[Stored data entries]
- - - - - - -
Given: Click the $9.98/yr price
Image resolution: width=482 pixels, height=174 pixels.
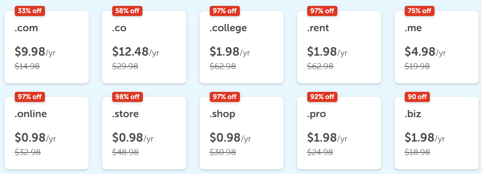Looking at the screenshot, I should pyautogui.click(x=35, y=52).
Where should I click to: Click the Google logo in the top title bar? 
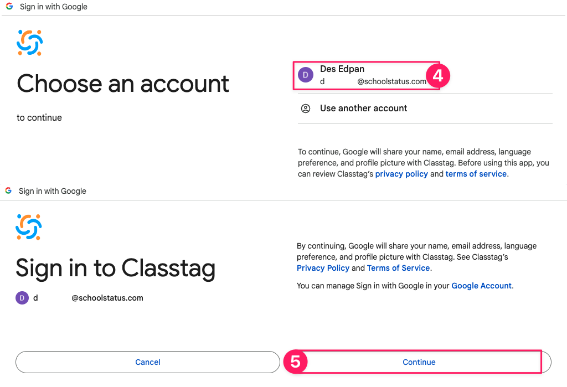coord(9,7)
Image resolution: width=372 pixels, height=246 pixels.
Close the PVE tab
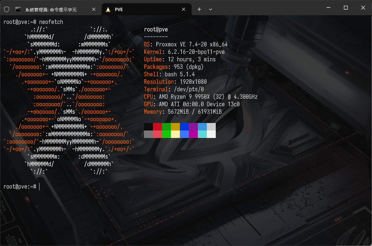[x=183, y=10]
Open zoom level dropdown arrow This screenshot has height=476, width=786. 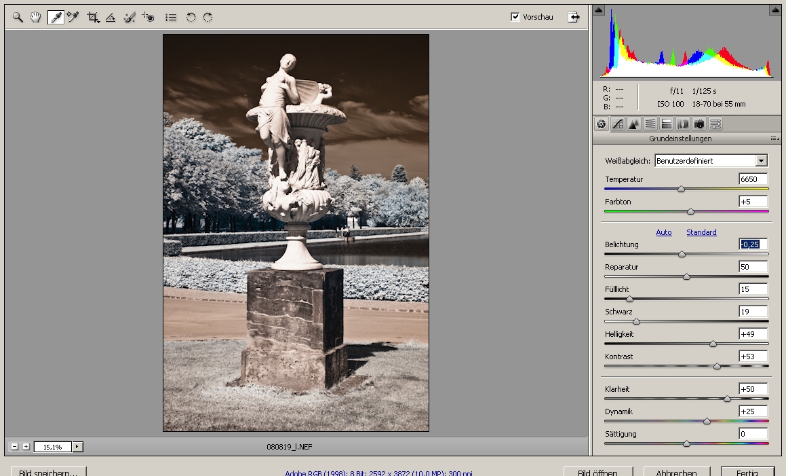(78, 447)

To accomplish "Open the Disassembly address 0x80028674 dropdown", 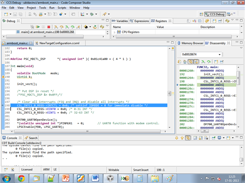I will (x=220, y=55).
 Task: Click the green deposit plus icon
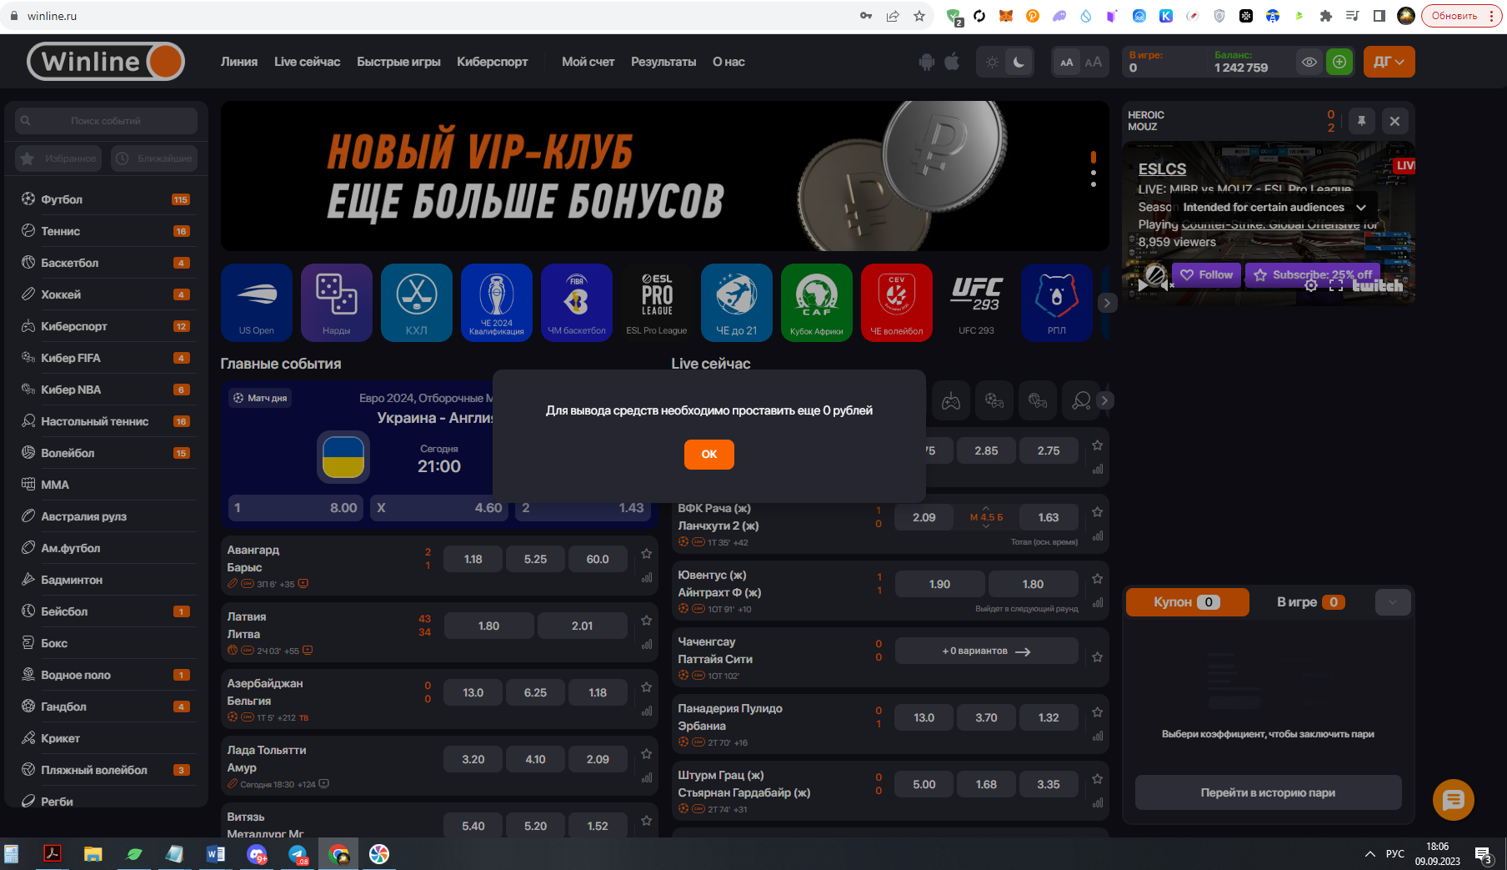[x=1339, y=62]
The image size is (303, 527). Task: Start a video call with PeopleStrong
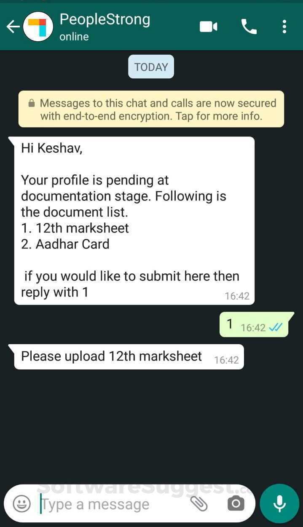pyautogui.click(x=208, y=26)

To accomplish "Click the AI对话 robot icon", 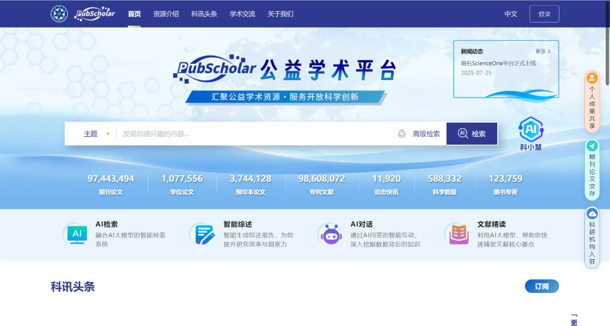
- - - - - - -
With pictures left out, repeat exactly the lines from the one containing "Task: Click the green deposit plus icon" through the last line of the data above, inclusive, and nothing else.

Written reply:
 Task: Click the green deposit plus icon
[x=1339, y=62]
The image size is (303, 527). Task: Start a video call with PeopleStrong
pyautogui.click(x=208, y=26)

To accomplish "Click the AI对话 robot icon", 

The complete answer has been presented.